Exercise details ▸ Leave out the pictures, and copy exactly the lines from the line with "The image size" through the last line of the data below.

[Collected data]
Start of Block

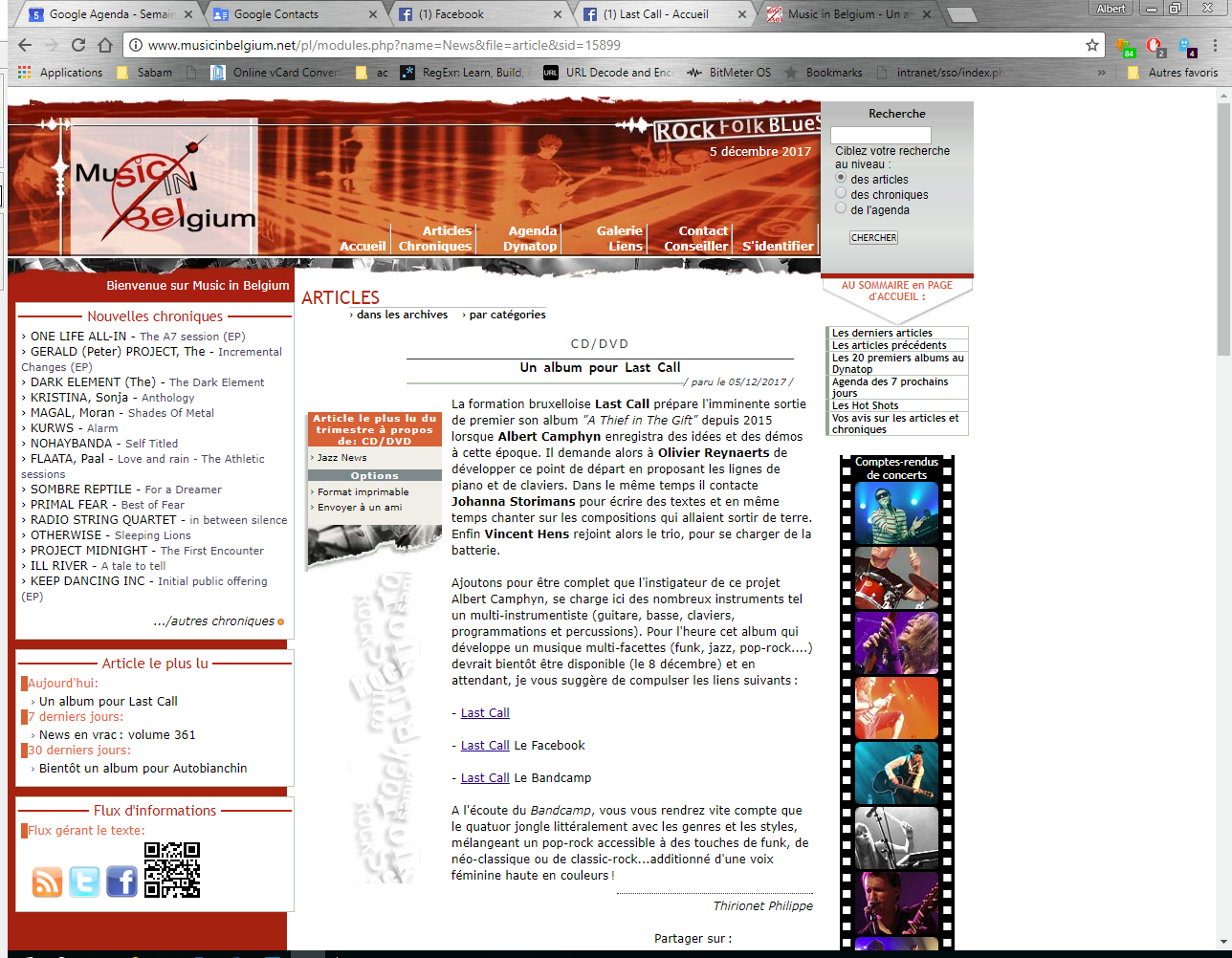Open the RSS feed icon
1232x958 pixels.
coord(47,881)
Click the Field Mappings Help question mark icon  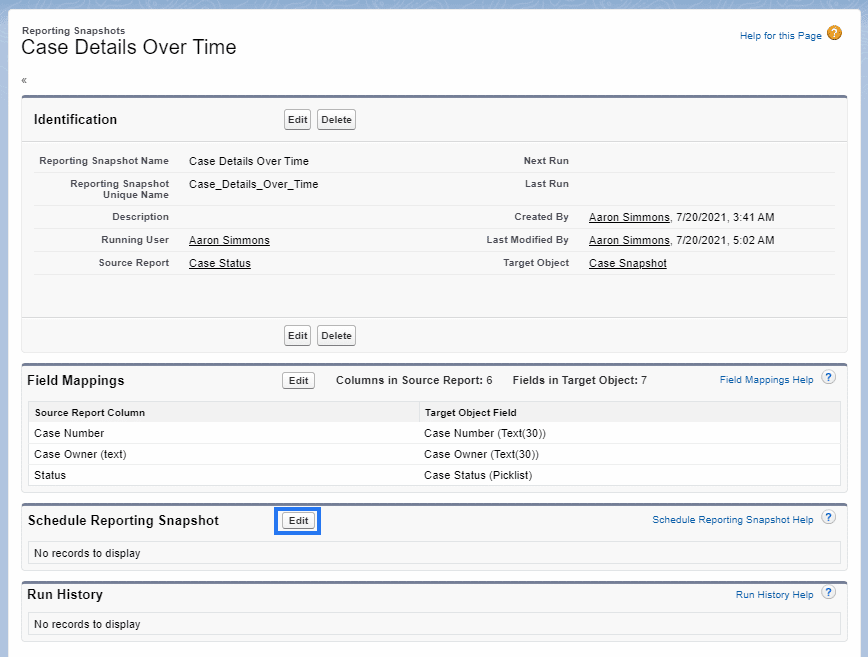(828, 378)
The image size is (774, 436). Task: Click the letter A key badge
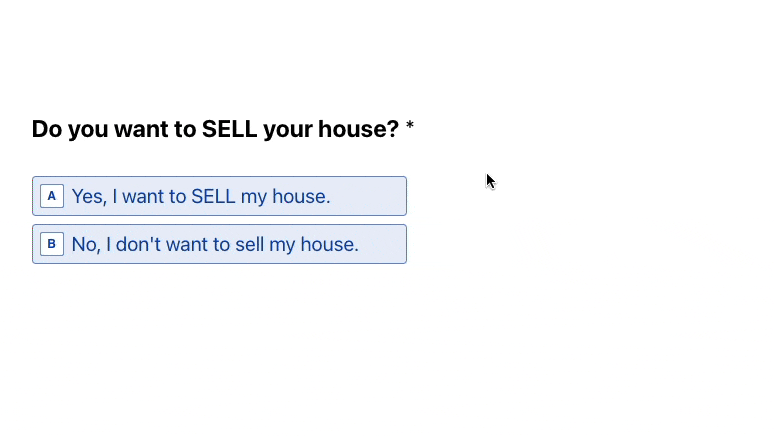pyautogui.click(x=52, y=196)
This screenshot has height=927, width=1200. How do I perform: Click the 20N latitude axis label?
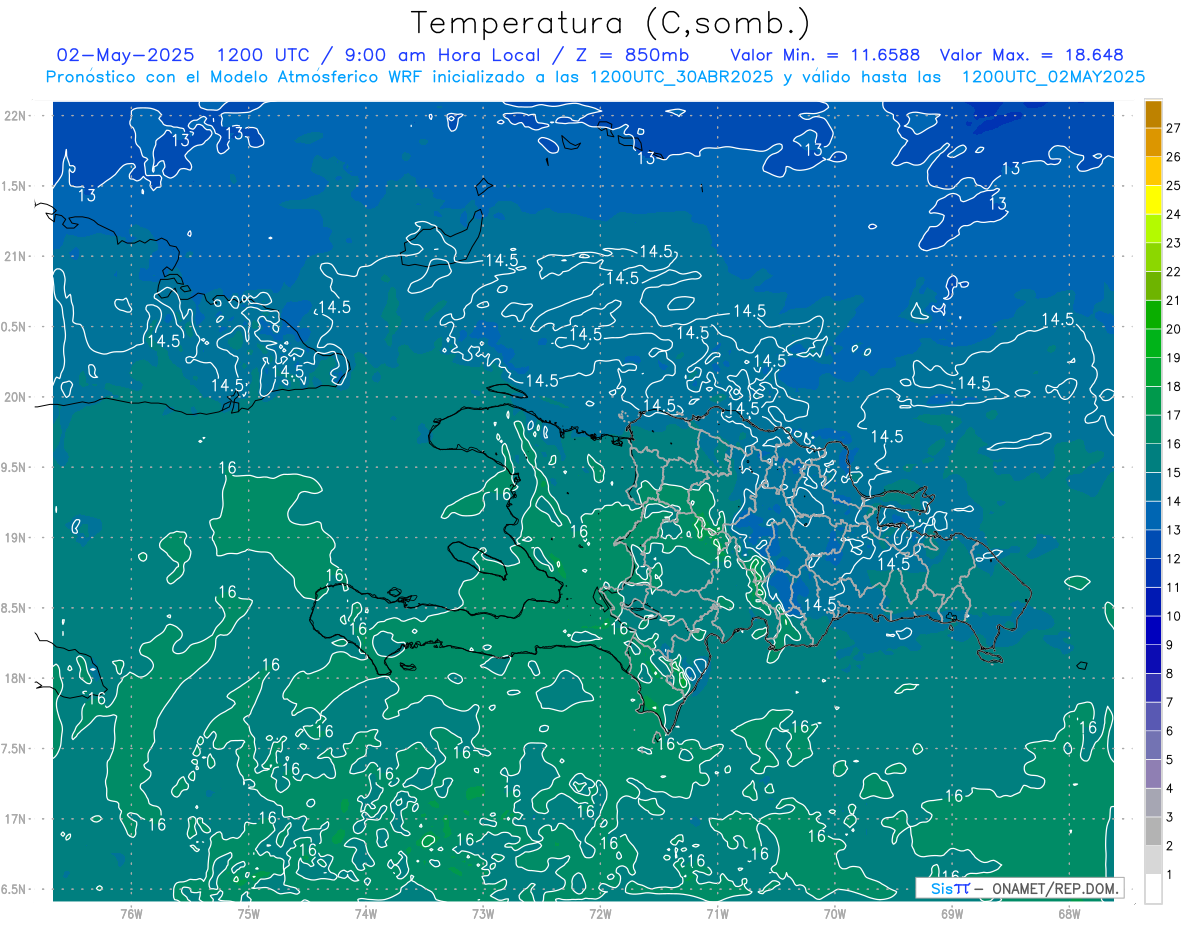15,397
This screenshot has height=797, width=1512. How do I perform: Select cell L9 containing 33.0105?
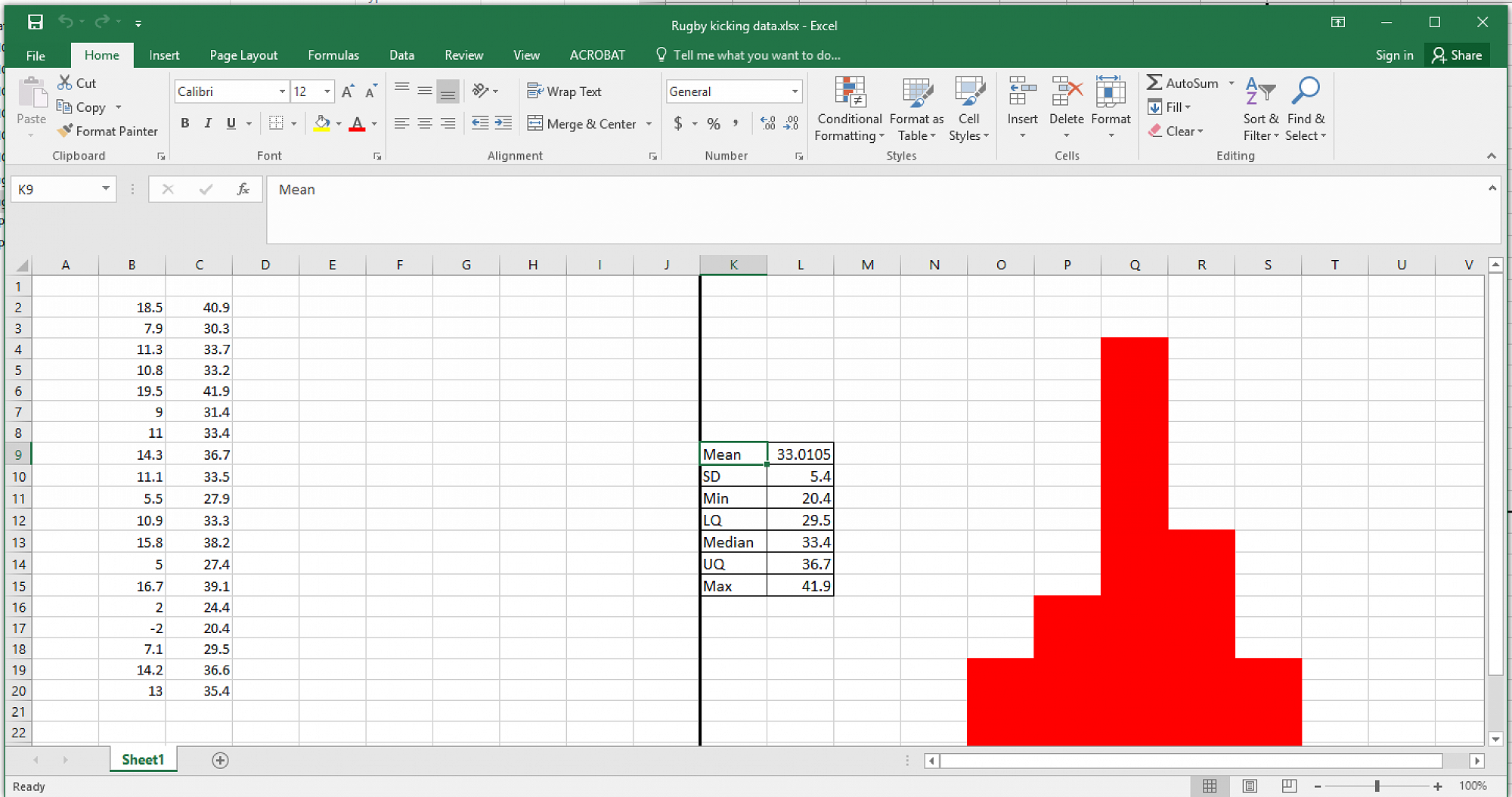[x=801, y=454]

End of Block

Task answer ▸
The image size is (774, 436). Task: Click the letter A key badge
pyautogui.click(x=52, y=196)
This screenshot has height=927, width=1200. How do I perform: Click the 20N latitude axis label?
15,397
This screenshot has height=797, width=1512. How do I perform: Select cell L9 containing 33.0105?
[x=801, y=454]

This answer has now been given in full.